Prefeitura articula com dirigentes do Curtume Atlântica para viabilizar a abertura de novos lotes no Distrito Industrial 1
Prefeitura articula com dirigentes do Curtume Atlântica para viabilizar a abertura de novos lotes no Distrito Industrial 1, atualmente com lotação esgotada. A empresa detém área de 150 mil metros quadrados no DI-1, mas está com unidade desativada há quatro anos e não existe planejamento para retomar as operações em Uberaba.
Para tratar da destinação do terreno, o secretário municipal de Desenvolvimento Econômico, José Renato Gomes, se reuniu com o diretor presidente da Midori Atlântica Brasil, Kenichi Hayashi, e com o gerente geral da Midori do Japão, Tamihiro Kawauchi, durante visita dos executivos a Uberaba na última semana.
Gomes ressalta que a empresa já posicionou que não há interesse em continuar com a operação do curtume em Uberaba e a proposta seria vender a área no DI-1. Com isso, ele explica que discutiu a possibilidade de o terreno de 150m² ser dividido em lotes para permitir o atendimento a mais empresas. A secretaria também poderá atuar como intermediadora nas transações, já que possui os contatos das empresas interessadas em se instalar na cidade.
O secretário ressalta que a direção da Midori Atlântica vai analisar o pedido da Prefeitura. “Estamos mantendo um diálogo bem aberto. Os dirigentes da empresa estão com toda a boa vontade e têm interesse de dispor do imóvel. Agora será achar o modelo comercial mais adequado que atenda ao proprietário da área”, pondera.

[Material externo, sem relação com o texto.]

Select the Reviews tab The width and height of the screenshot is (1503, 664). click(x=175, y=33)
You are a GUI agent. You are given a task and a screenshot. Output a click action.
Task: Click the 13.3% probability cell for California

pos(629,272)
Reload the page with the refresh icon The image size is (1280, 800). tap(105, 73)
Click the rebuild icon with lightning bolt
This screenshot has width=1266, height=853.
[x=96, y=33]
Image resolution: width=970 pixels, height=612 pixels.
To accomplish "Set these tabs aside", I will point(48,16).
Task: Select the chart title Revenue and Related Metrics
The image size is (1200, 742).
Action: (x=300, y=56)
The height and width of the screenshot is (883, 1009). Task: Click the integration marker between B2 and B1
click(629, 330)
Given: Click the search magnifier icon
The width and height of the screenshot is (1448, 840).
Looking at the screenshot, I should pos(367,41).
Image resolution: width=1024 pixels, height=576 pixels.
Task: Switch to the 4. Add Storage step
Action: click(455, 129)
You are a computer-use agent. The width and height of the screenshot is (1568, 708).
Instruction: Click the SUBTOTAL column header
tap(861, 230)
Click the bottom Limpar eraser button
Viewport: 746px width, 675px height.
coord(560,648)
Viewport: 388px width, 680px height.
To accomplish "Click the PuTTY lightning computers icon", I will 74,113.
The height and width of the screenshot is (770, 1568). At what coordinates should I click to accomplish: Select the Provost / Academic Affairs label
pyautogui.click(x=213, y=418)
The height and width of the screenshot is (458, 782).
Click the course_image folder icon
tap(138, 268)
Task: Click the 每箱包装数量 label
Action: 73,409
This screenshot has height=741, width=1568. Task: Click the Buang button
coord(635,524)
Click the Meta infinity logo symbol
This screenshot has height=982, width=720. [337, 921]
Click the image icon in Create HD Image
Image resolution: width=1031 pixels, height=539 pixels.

Além disso, Gomes informa que a secretaria está em contato com os proprietários de outras as áreas particulares que não estão ocupadas nos distritos 1 e 2. “O Distrito Industrial I já não tem mais áreas disponíveis para atender a empresas que queiram se instalar no local. Nesses dois anos e meio de governo, fizemos tudo o podíamos para aproveitar as áreas disponíveis. Agora não temos para onde correr. Para recebermos empresas tanto no DI-1 quanto no DI-2, temos que contar com a boa vontade dos proprietários para dar destino aos seus terrenos, seja utilizando para empreendimento próprio, seja liberando para receber novos empreendimentos”, conclui.